Ejercicio propuesto:
¿Puedes copiar el tramo de la carta a la suscriptora de Ctxt que abre con las palabras que contienen "Evidentemente eso no" y cierra con "Español y El País.", sustituyendo "activistas" por "militantes"?

Fragmento:
____________________

Carta a la suscriptora de Ctxt (2018).

Uno de los retos más formidables a los que nos hemos tenido que enfrentar los periodistas en los últimos tiempos está relacionado con el tratamiento de los partidos de ultraderecha y sus discursos contrarios a los derechos humanos. En Ctxt nos planteamos muy pronto esta cuestión cuando Vox empezó a asomar la cabeza en octubre del año pasado y publicamos algunas reflexiones como el artículo de Jonathan Martínez o este que titulé con una afirmación de principios: Por un periodismo antifascista y que cerraba con una cita del periodista italiano Roberto Saviano en que la que nos insta a tomar partido: “No tenemos elección. Hoy callar es lo mismo que decir que lo que está pasando, por mí, vale”.

Evidentemente eso no le gusta a Vox. No le gusta lo que publicamos, no le gusta nuestro periodismo comprometido con los de abajo, con los sin poder, con el feminismo, la libertad de movimiento y el antiracismo. Han comprendido que nos tienen en frente y nos han vetado de sus actos públicos, nos llaman “activistas» como si fuese un insulto. Se olvidan que no puede haber prensa sin ética y sin política. Aunque hay que decir que su tolerancia es algo escasa, en el saco de peligrosos medios caben también Público, eldiario.es, La Marea, El Plural, Todo es mentira (Cuatro), El Mundo, El Intermedio (laSexta), InfoLibre, El Español y El País.

____________________

Material:
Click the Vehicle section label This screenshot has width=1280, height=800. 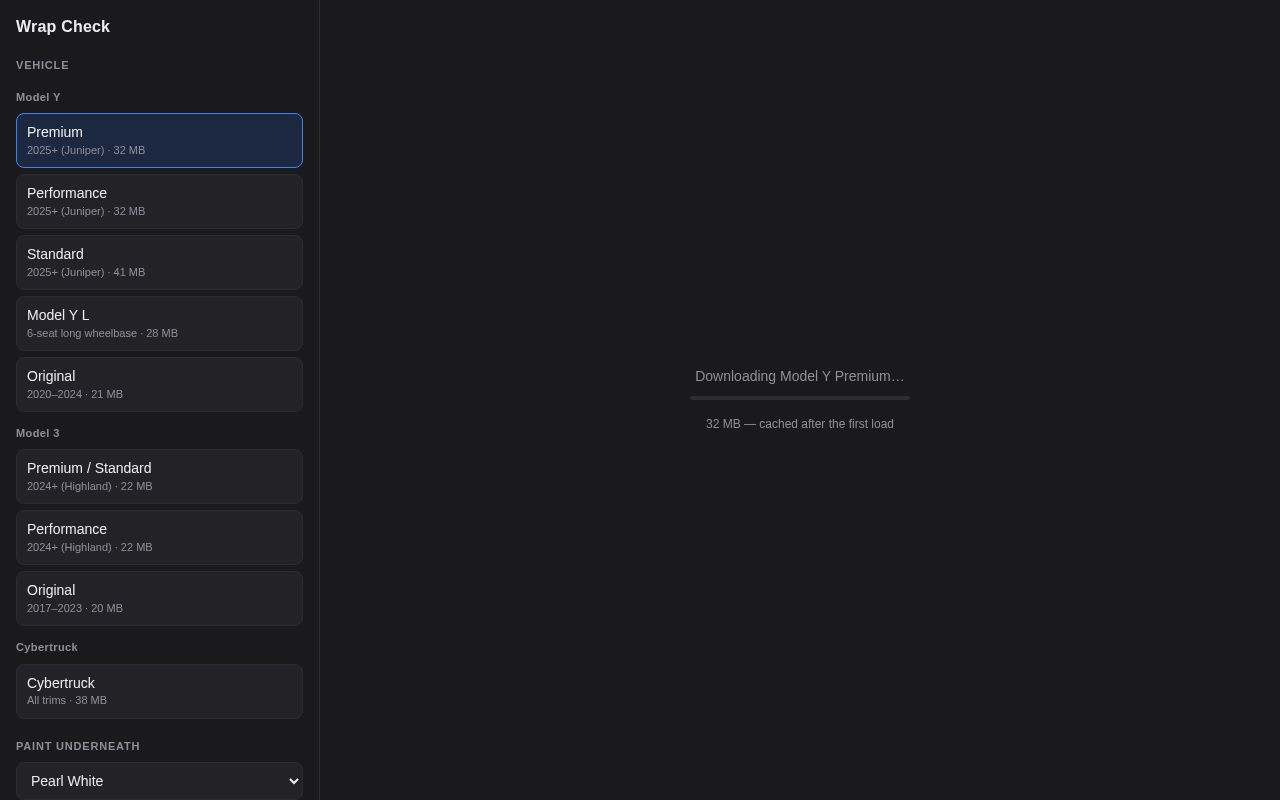(43, 65)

____________________

Respuesta:
Evidentemente eso no le gusta a Vox. No le gusta lo que publicamos, no le gusta nuestro periodismo comprometido con los de abajo, con los sin poder, con el feminismo, la libertad de movimiento y el antiracismo. Han comprendido que nos tienen en frente y nos han vetado de sus actos públicos, nos llaman “militantes» como si fuese un insulto. Se olvidan que no puede haber prensa sin ética y sin política. Aunque hay que decir que su tolerancia es algo escasa, en el saco de peligrosos medios caben también Público, eldiario.es, La Marea, El Plural, Todo es mentira (Cuatro), El Mundo, El Intermedio (laSexta), InfoLibre, El Español y El País.